The panelists in the debate were asked ‘to what extent are man-made CO2 emissions contributing to climate change?’ Dr Curry’s response is that we don’t know.  The reason is that we don’t know how to disentangle natural internal variability from the effects of CO2–driven warming. Back to square one. Should we be reducing emissions to prevent warming? There is a clear division between the two groups here. Her view is that the best way forward to is to keep economies strong, ensure that energy is available to everyone (which means it needs to be cheap) and focus on resilience. To expand:

What makes most sense to me is Climate Pragmatism, which has been formulated by the Hartwell group.  Climate pragmatism has 3 pillars:

  • Accelerate energy innovation
  • Build resilience to extreme weather
  • No regrets pollution reduction [DA: ‘pollution’ here does NOT mean CO2]

These policies provide near-term socioeconomic & environmental benefits and have justifications independent of climate mitigation & adaptation

These are no regrets policies that do not require agreement about climate science or the risks of uncontrolled greenhouse gases.

And finally, a statement on what she calls ‘the Madhouse effect’.

I would like to make a few comments on the state of the scientific and public debate on climate change.

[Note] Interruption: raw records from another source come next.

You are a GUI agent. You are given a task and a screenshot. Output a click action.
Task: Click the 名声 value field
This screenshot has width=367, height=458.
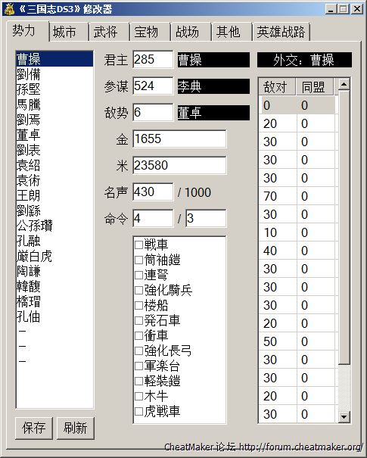pyautogui.click(x=153, y=192)

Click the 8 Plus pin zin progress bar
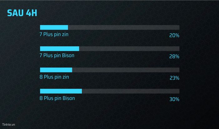(x=110, y=70)
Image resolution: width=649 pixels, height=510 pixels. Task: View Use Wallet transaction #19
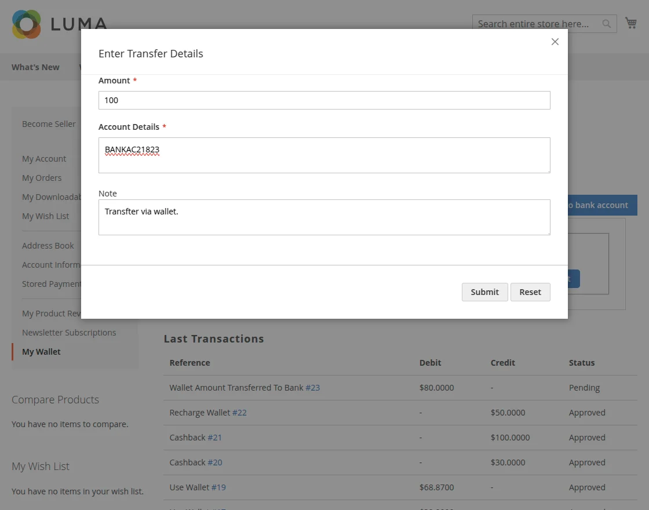coord(218,487)
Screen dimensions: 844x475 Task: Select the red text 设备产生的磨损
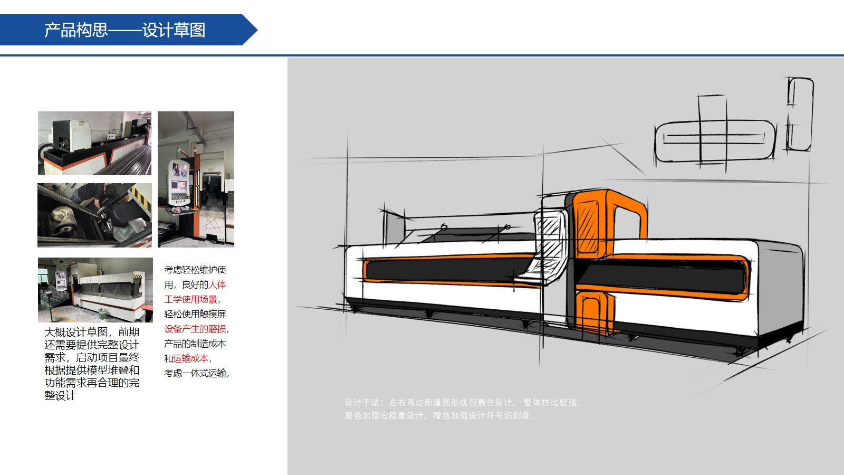[195, 329]
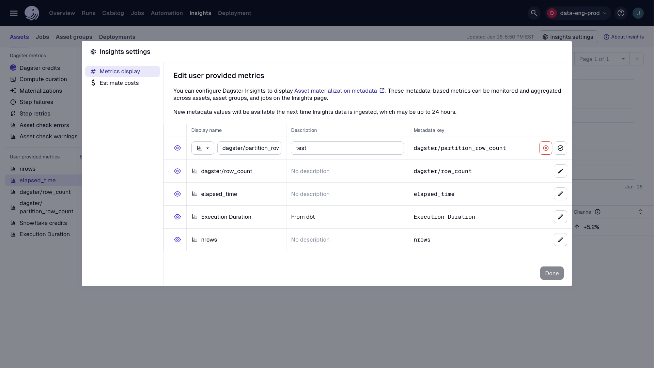
Task: Toggle visibility eye icon for nrows metric
Action: coord(177,240)
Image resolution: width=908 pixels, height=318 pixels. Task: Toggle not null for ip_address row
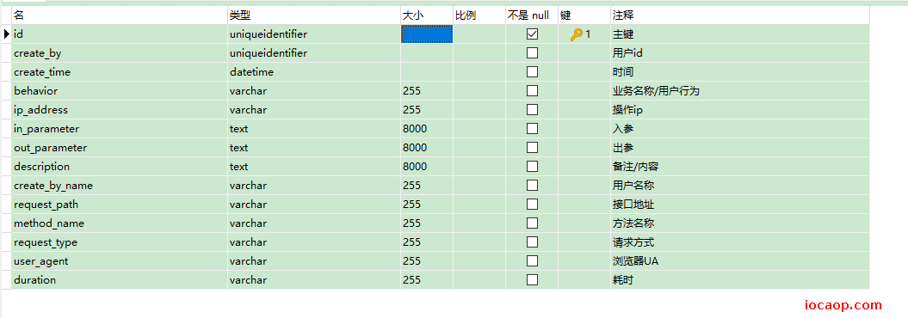click(532, 110)
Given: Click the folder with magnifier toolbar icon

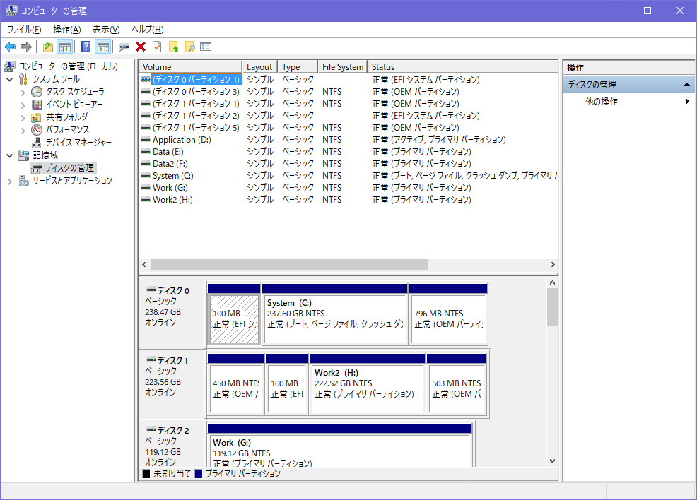Looking at the screenshot, I should (x=189, y=47).
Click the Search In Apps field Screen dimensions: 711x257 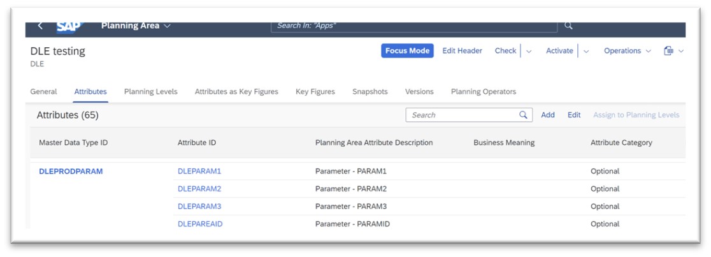(x=414, y=26)
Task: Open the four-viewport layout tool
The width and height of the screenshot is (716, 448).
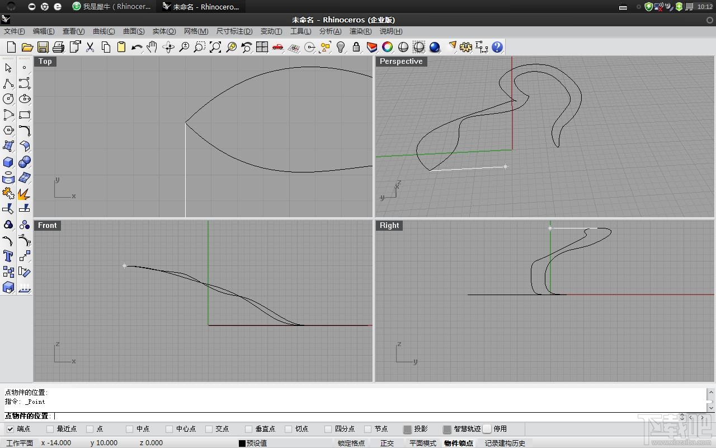Action: click(x=262, y=48)
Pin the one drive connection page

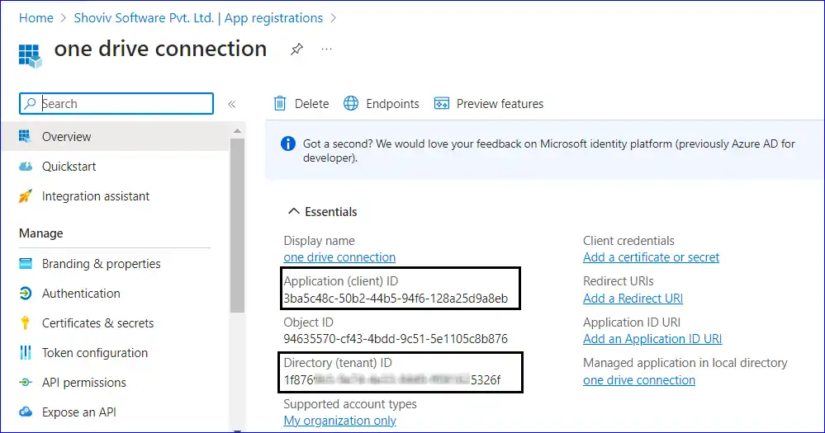(296, 49)
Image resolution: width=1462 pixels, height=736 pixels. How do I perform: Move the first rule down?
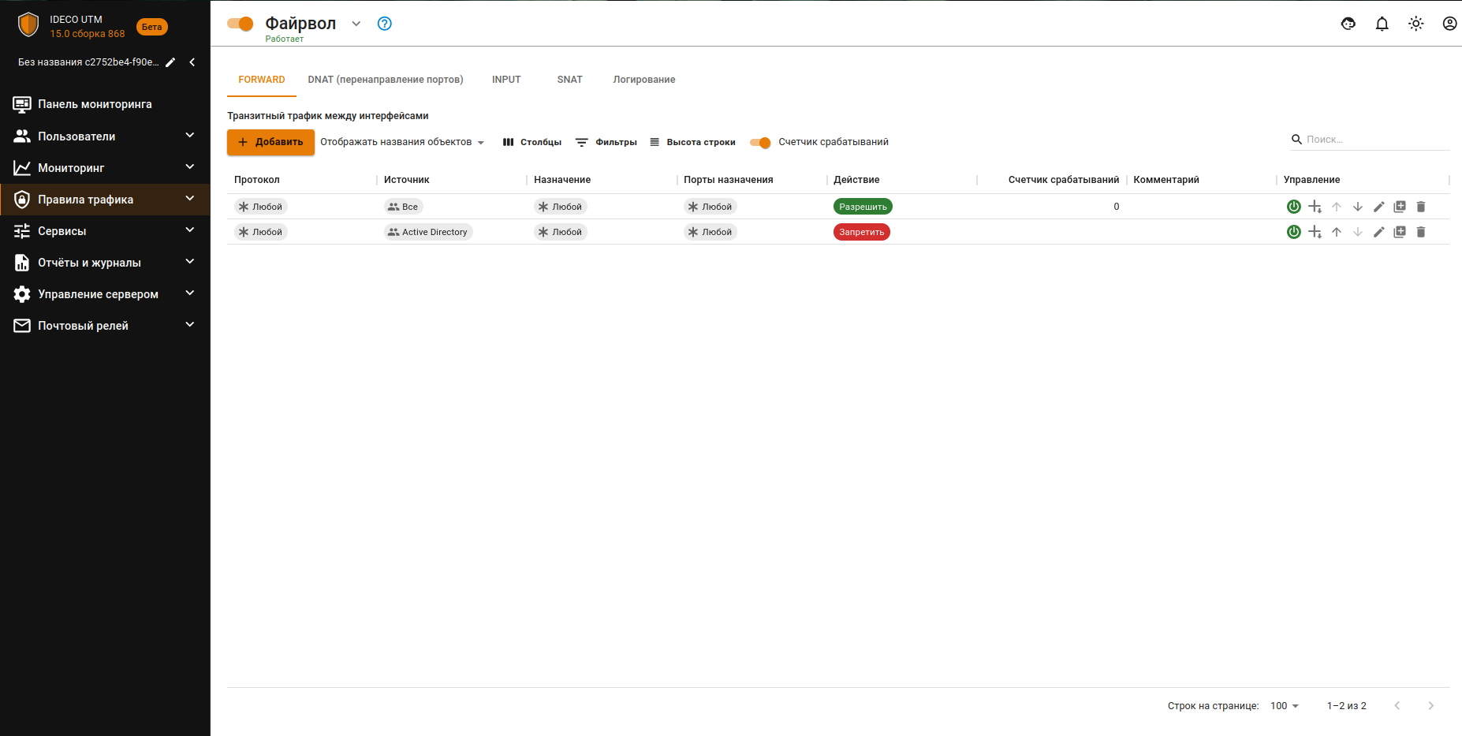pyautogui.click(x=1358, y=207)
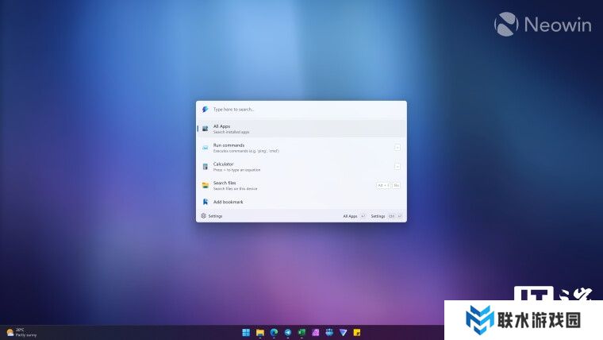This screenshot has height=340, width=603.
Task: Click the Calculator icon in the list
Action: click(x=205, y=167)
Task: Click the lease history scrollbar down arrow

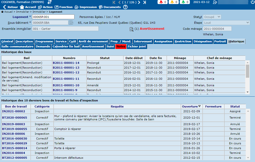Action: 247,92
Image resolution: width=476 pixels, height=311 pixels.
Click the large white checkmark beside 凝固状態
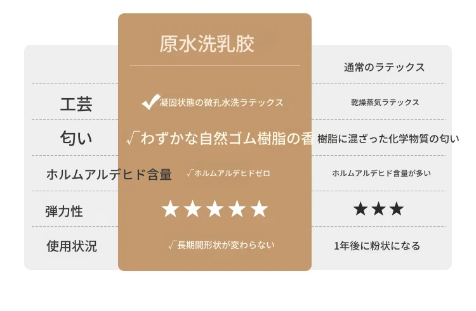tap(151, 102)
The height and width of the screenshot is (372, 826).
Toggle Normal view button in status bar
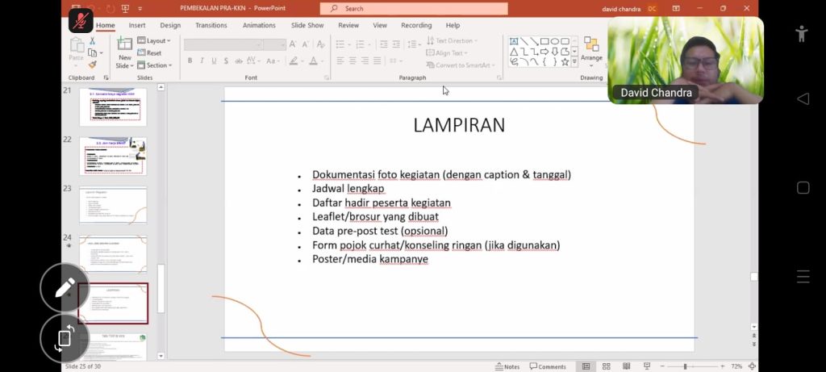coord(586,366)
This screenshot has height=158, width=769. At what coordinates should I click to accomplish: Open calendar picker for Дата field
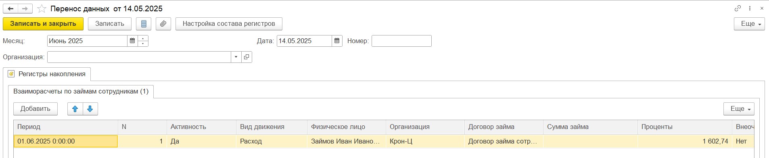tap(337, 41)
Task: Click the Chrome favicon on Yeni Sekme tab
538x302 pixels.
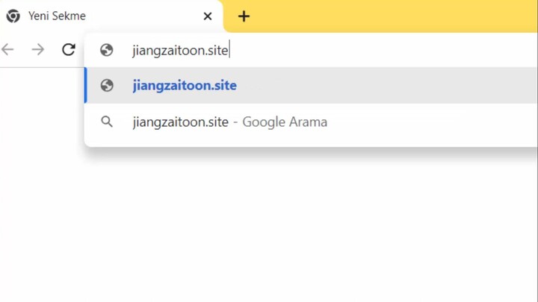Action: tap(13, 16)
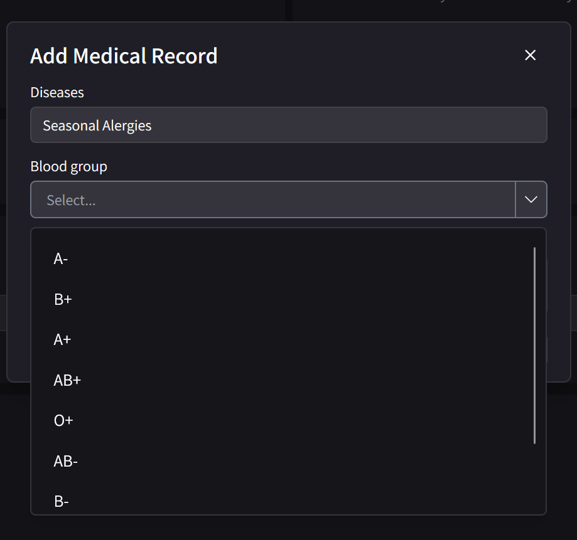The image size is (577, 540).
Task: Pick A+ from the blood group list
Action: (x=61, y=339)
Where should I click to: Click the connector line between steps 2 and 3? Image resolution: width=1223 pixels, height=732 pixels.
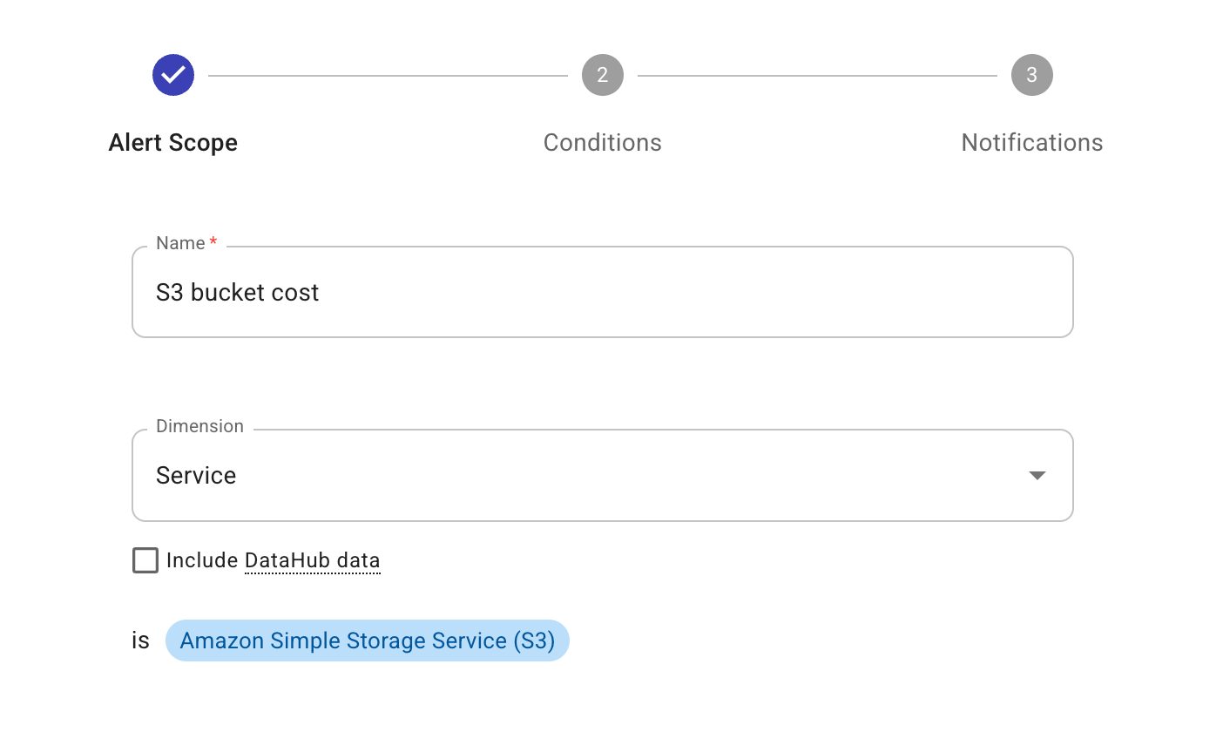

Here is my take on the Madhouse effect.  The madhouse that concerns me is one that has been created by climate scientists.  The madhouse is characterized by

  • Rampant overconfidence in an overly simplistic theory of climate change
  • Enforcement of a politically-motivated, manufactured ‘consensus’
  • Attempts to stifle scientific and policy debates
  • Activism and advocacy for their preferred politics and policy
  • Self-promotion and ‘cashing in’
  • Public attacks on other scientists that do not support the ‘consensus’.

Most of what she says was my position before I ever heard of Dr Curry, but because she is a well-published and sensible scientist I have been reading her website ever since I discovered it, about 2012. It is the case, for these reasons, that I think her contribution to this debate deserves to be read far and wide.


ENDNOTE  One audience member has posted on WUWT to the effect that it wasn’t a real debate, but more a set of positions presented by the four speakers, and questions thereafter. I was in one such event a few years ago in Melbourne. I felt it was unsatisfactory.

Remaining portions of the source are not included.